● PROVIDED RECORDS

◆ ◆ ◆ ◆ ◆ ◆ ◆

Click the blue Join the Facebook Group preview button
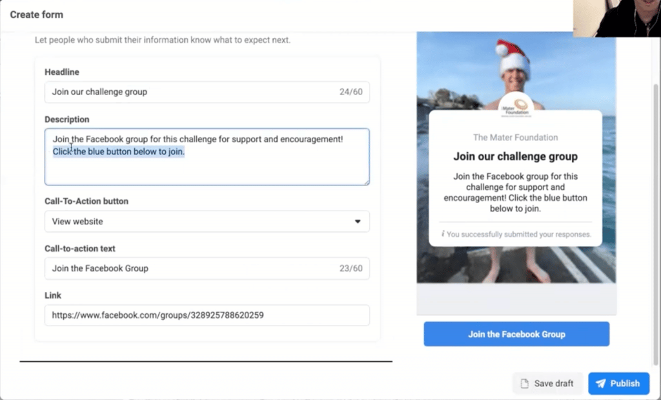This screenshot has height=400, width=661. [x=516, y=334]
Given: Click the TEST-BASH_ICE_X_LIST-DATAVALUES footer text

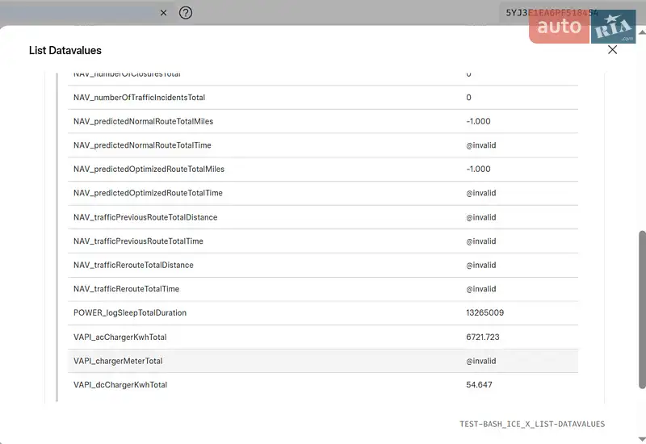Looking at the screenshot, I should point(531,424).
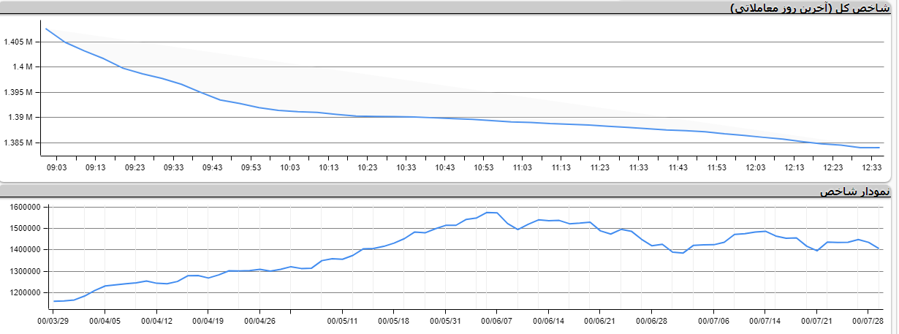Select the 12:33 time axis label

pyautogui.click(x=872, y=167)
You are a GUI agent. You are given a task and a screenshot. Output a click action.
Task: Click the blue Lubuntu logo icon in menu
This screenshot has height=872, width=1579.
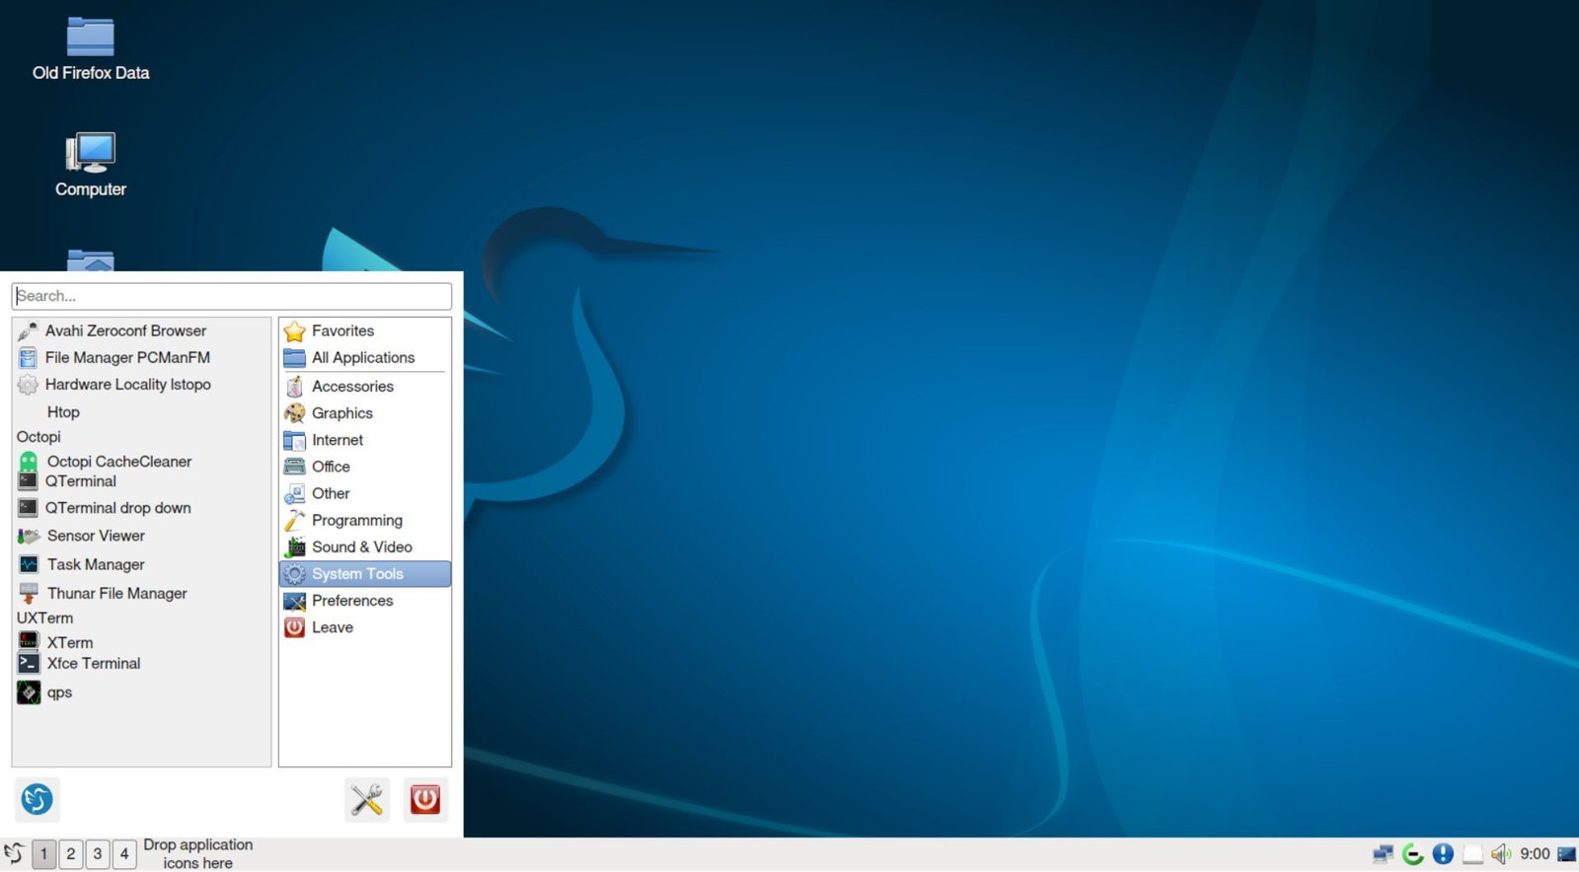click(x=38, y=799)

◆ ◆ ◆ ◆ ◆ ◆ ◆

● WHAT IS BEING ASKED
Pictures must not appear in the copy, which must otherwise match the listing exactly.

● EXERCISE OUTPUT
Click the blue Join the Facebook Group preview button
This screenshot has height=400, width=661. [x=516, y=334]
Given: Click the TEST-BASH_ICE_X_LIST-DATAVALUES footer text

Looking at the screenshot, I should point(531,424).
Select the 12:33 time axis label

pyautogui.click(x=872, y=167)
You are a GUI agent. You are given a task and a screenshot. Output a click action.
Task: Click the blue Lubuntu logo icon in menu
This screenshot has height=872, width=1579.
click(x=38, y=799)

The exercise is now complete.